How Big Should My Feelings Be?

Emotions. They can be strong. I’ve always considered myself an emotionally stable person. I’m not prone to outbursts or accusations, and I’ve got decent skills at talking through conflict in healthy ways. But what I’ve been learning is that I’m not always comfortable feeling strong emotions. I tend to minimize or try to escape when the emotions feel uncomfortable.

Isn’t that what we value? People who can share authentically and resolve conflict, but don’t get overwhelmed or out of control? But that’s not who I want to be. 

I don’t want to ignore my strong feelings out of some sort of fear of being overwhelmed. My experience and perspective is important. And knowing myself well means fully understanding my emotions and what caused them. I want to figure out my underlying need or desire that lead to those strong emotions.  

So I’ve been leaning into my feelings. Feeling them. Not turning away from them. And you know what? 

I keep crying.  

It’s awful. I hate it. Everything in me is screaming that crying is weak and stupid and a terrible communication method.  

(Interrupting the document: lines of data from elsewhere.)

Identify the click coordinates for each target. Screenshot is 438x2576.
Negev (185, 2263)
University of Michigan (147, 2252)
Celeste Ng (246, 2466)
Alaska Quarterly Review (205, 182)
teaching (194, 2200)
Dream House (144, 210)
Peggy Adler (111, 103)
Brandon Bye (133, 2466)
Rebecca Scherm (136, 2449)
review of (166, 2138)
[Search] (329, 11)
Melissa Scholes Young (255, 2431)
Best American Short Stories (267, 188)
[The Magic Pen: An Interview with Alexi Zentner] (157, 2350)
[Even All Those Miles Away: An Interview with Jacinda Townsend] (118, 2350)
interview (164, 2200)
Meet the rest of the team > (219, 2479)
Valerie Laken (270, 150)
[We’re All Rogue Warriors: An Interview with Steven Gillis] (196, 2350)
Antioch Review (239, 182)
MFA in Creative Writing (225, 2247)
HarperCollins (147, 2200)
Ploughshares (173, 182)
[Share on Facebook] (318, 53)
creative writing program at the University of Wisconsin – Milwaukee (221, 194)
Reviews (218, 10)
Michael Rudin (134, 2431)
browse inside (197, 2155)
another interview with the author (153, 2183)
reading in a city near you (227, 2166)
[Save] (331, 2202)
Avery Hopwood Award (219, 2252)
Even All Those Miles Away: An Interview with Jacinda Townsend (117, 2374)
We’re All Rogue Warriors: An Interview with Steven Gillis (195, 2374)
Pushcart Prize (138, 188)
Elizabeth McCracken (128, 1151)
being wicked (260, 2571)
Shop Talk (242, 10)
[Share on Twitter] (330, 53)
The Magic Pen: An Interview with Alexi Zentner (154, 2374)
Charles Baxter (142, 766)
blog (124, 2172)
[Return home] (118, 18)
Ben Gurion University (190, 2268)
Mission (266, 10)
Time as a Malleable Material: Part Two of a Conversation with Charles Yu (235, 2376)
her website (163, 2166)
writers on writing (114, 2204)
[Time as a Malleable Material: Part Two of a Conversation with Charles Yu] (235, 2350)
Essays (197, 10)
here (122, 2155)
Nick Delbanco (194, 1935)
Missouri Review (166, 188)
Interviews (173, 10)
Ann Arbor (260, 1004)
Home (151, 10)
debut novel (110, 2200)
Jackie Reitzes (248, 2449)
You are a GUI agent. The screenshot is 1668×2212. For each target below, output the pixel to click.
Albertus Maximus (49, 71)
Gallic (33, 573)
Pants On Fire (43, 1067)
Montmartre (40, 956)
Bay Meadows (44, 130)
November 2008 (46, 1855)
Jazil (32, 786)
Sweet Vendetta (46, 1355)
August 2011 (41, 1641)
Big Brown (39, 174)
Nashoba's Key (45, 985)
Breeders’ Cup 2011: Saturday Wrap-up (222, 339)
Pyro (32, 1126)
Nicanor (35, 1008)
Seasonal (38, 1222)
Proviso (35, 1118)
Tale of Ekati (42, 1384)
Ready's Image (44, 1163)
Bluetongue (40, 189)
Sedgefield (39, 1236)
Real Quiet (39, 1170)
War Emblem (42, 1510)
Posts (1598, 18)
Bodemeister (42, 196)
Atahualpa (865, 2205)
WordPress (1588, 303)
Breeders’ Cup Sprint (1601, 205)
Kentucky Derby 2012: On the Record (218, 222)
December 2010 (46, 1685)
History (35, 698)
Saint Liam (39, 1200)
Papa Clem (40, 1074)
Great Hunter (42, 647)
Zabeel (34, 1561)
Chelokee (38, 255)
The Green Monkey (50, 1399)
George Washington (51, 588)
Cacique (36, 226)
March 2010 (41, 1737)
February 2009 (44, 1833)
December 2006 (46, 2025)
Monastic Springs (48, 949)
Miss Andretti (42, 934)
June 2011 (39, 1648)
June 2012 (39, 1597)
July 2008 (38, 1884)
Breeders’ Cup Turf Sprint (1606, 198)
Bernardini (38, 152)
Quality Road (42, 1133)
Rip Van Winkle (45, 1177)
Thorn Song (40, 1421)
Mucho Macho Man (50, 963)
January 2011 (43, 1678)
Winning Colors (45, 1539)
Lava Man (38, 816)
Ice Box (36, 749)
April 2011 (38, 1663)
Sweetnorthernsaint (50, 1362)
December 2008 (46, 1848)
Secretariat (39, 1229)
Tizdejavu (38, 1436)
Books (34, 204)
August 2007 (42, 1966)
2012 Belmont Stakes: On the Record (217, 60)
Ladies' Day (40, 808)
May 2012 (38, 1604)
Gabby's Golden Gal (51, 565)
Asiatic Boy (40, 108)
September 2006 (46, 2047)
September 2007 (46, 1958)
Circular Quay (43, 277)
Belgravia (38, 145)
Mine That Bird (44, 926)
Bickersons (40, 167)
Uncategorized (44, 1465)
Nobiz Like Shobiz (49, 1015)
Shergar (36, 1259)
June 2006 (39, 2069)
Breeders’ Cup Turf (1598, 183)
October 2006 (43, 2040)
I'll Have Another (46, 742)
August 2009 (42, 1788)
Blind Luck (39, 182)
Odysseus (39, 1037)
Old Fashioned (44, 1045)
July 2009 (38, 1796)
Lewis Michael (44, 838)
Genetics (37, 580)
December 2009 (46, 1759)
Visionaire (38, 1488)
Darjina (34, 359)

But it’s not. It’s my body’s signal that what I’m thinking/saying/feeling is important to me. It means I need to pay attention. It’s an indication that that I’m circling my passions. I’m either sad that something isn’t as it should be or I’m delighted that something is so beautiful.  

So I haven’t apologized for crying. And I don’t plan to.  

I can’t always find words to explain why water is seeping out of my eyes. But isn’t that the point? When I don’t have the words to explain, my body still communicates.  

Apparently, I feel passionately about my kids, my husband, my job, my friends and their struggles, worship, fighting shame, justice, other people’s kids, writing, authentic relationships, my kids’ stress level, my own self-care and growth, emotional victories, cheering for other’s accomplishments, facing my fears and finding purpose. I feel no shame about these things being important to me. In fact, I’m proud that these are the things that stir my soul. I celebrate, grieve, and yearn.  

I don’t want to be a person living a life that never moves me to tears.  

And while I still hate crying. I’m learning to stop fighting it. I am grateful for its message. It’s telling me that I’m in places that matter to me. I’m involved in things that stir me. So I will keep leaning in and listening to the messages that my tears are telling me.